Dortmund schlägt Paderborn klar und bleibt vor Bayern
Borussia Dortmund hat auch den dritten Saisonsieg eingefahren und sich beim 3:0 (1:0) gegen den SC Paderborn die Tabellenführung vor dem FC Bayern gesichert. Beim verdienten Erfolg feierte Nico Schlotterbeck nach längerer Pause sein Comeback.
Vor 81.365 Fans im ausverkauften Stadion brachte Fábio Silva den BVB schon in der 5. Minute in Führung. In der Schlussphase entschied Felix Nmecha die Partie mit zwei Treffern (80./89.), wobei besonders sein zweites Tor per Fallrückzieher herausragte. Während Dortmund mit neun Punkten optimal gestartet ist, wartet Aufsteiger Paderborn nach wie vor auf den ersten Saisontreffer und hat erst einen Zähler auf dem Konto.

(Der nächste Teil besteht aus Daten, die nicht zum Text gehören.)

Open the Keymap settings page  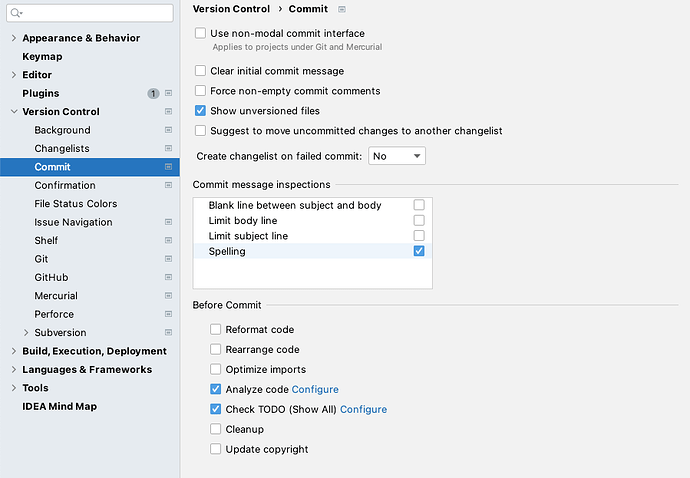(x=42, y=56)
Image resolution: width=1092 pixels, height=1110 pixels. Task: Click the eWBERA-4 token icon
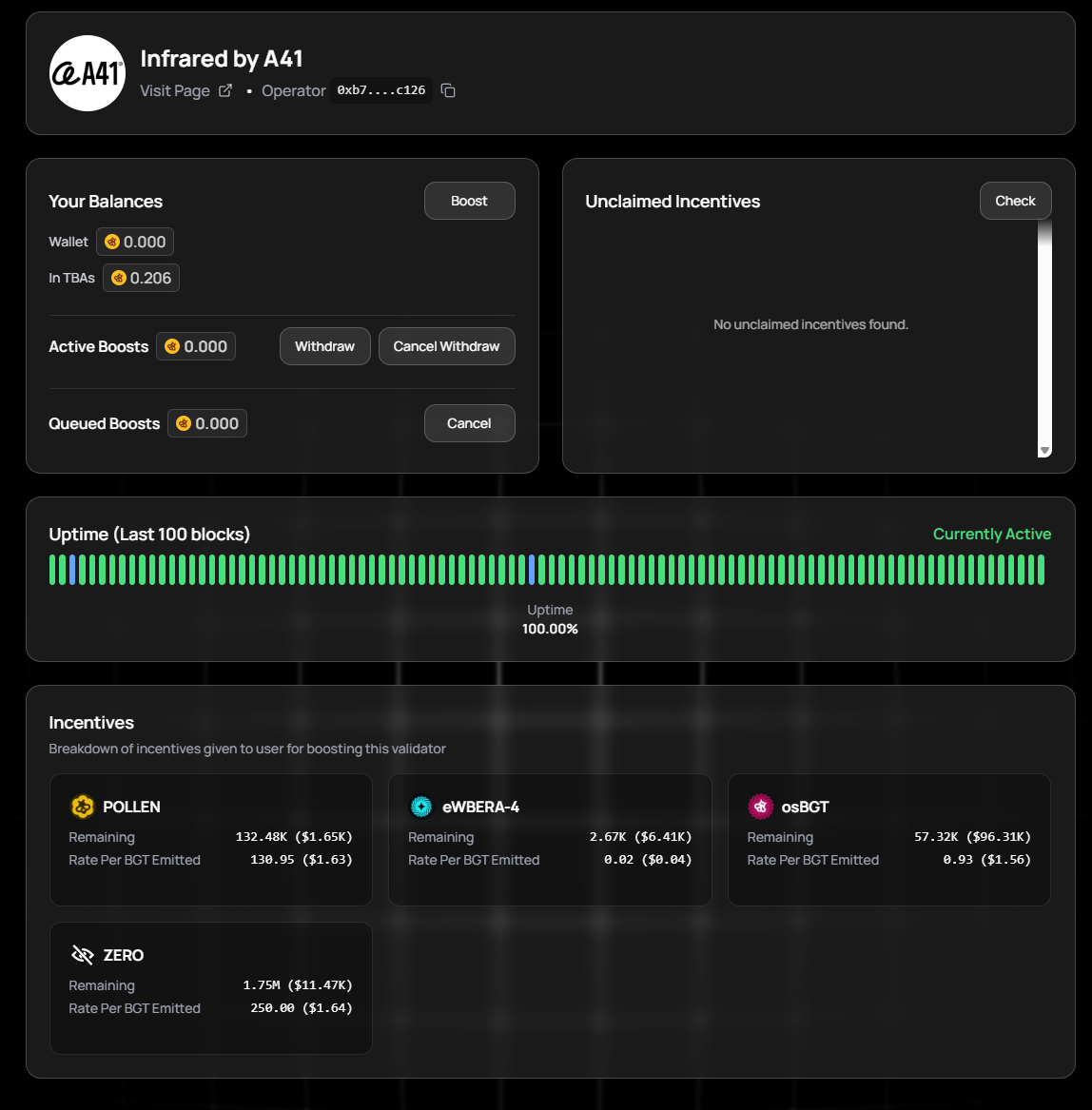pos(420,807)
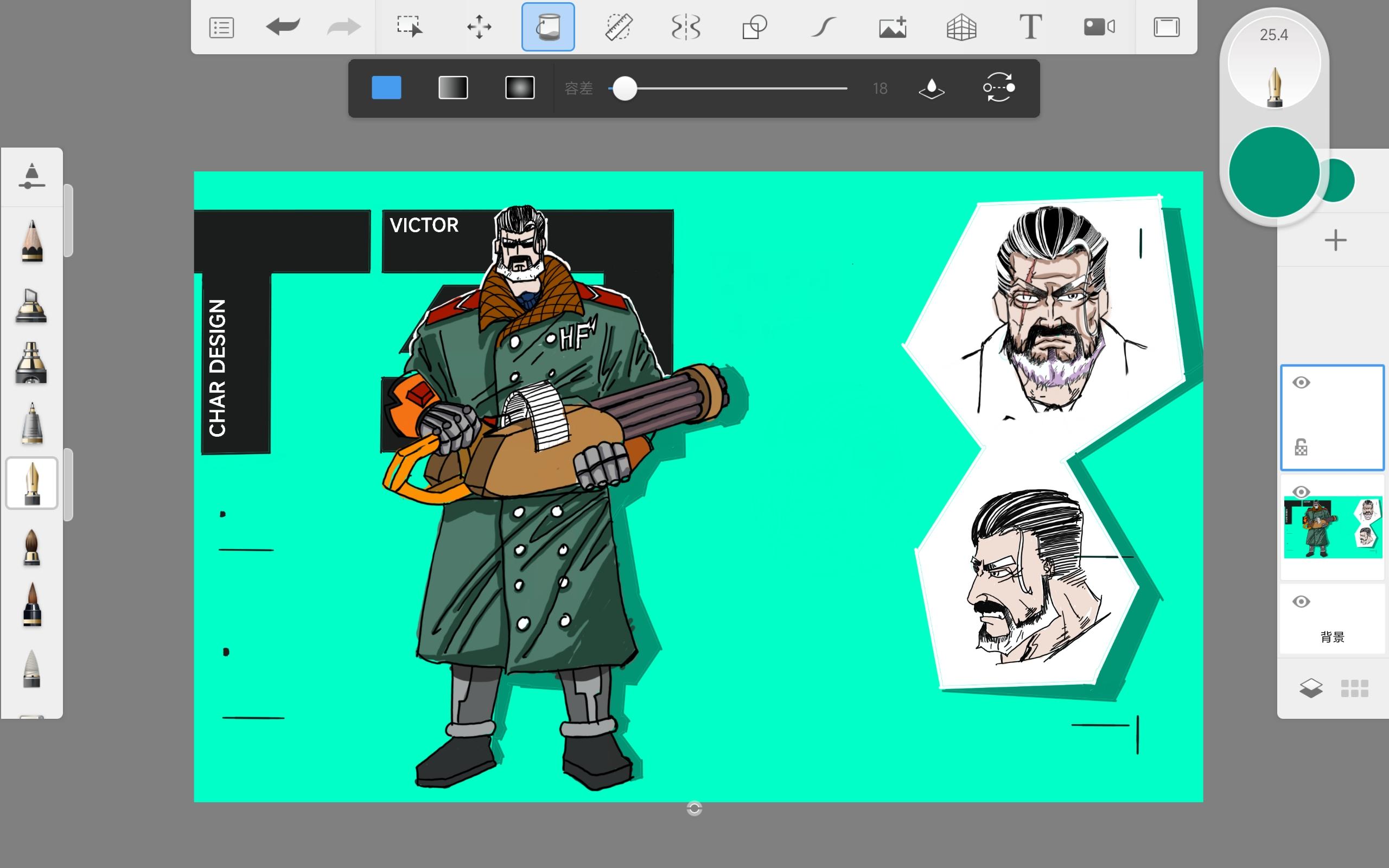Choose the Transform move tool
Viewport: 1389px width, 868px height.
click(479, 27)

Schlotterbeck zurück, Silva trifft früh
Schlotterbeck stand 84 Tage nach seiner bei der Weltmeisterschaft erlittenen Sprunggelenksverletzung wieder nicht nur im Kader, sondern direkt als Kapitän in der Anfangsformation. Trainer Niko Kovac vertraute außerdem auf Fábio Silva, der gemeinsam mit Serhou Guirassy im Sturm begann.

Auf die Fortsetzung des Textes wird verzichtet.